THE PROBLEM: Count the lines in the material below that contain the word "agent" and give the number alone.

[Opening DATA FOR THIS EXERCISE section]

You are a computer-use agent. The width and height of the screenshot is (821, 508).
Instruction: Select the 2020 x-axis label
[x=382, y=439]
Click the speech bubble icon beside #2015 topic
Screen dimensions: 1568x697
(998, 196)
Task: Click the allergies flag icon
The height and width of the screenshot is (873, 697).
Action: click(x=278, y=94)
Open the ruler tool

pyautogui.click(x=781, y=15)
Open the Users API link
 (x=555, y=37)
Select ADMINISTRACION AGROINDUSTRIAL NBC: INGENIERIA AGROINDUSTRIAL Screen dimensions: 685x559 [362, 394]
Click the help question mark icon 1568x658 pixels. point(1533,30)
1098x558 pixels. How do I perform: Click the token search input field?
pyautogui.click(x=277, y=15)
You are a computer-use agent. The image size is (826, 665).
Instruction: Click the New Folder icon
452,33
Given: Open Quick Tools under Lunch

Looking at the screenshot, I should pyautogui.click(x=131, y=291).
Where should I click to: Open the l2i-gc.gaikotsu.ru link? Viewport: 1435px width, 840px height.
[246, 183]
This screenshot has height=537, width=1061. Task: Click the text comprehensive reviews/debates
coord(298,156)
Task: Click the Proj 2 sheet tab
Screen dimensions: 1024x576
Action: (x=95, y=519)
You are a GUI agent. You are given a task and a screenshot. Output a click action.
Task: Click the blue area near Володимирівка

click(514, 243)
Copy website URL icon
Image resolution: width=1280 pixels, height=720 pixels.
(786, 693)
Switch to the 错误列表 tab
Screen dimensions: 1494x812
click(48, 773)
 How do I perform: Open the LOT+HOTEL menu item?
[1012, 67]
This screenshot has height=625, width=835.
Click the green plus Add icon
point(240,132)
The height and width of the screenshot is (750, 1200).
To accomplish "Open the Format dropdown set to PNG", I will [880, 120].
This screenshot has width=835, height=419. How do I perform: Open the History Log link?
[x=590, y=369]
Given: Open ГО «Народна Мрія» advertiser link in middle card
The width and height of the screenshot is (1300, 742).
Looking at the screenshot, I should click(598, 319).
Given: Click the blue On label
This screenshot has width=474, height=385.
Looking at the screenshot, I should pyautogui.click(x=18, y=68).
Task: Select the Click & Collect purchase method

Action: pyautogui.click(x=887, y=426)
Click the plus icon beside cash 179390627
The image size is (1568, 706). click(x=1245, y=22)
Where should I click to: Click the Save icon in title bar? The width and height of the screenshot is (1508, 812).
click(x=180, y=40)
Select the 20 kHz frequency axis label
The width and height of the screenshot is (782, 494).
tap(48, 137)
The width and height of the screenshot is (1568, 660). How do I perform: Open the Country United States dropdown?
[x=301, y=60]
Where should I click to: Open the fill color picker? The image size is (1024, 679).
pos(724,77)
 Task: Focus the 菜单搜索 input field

[Closing DATA FOR THIS EXERCISE section]

ANSWER BOX: 3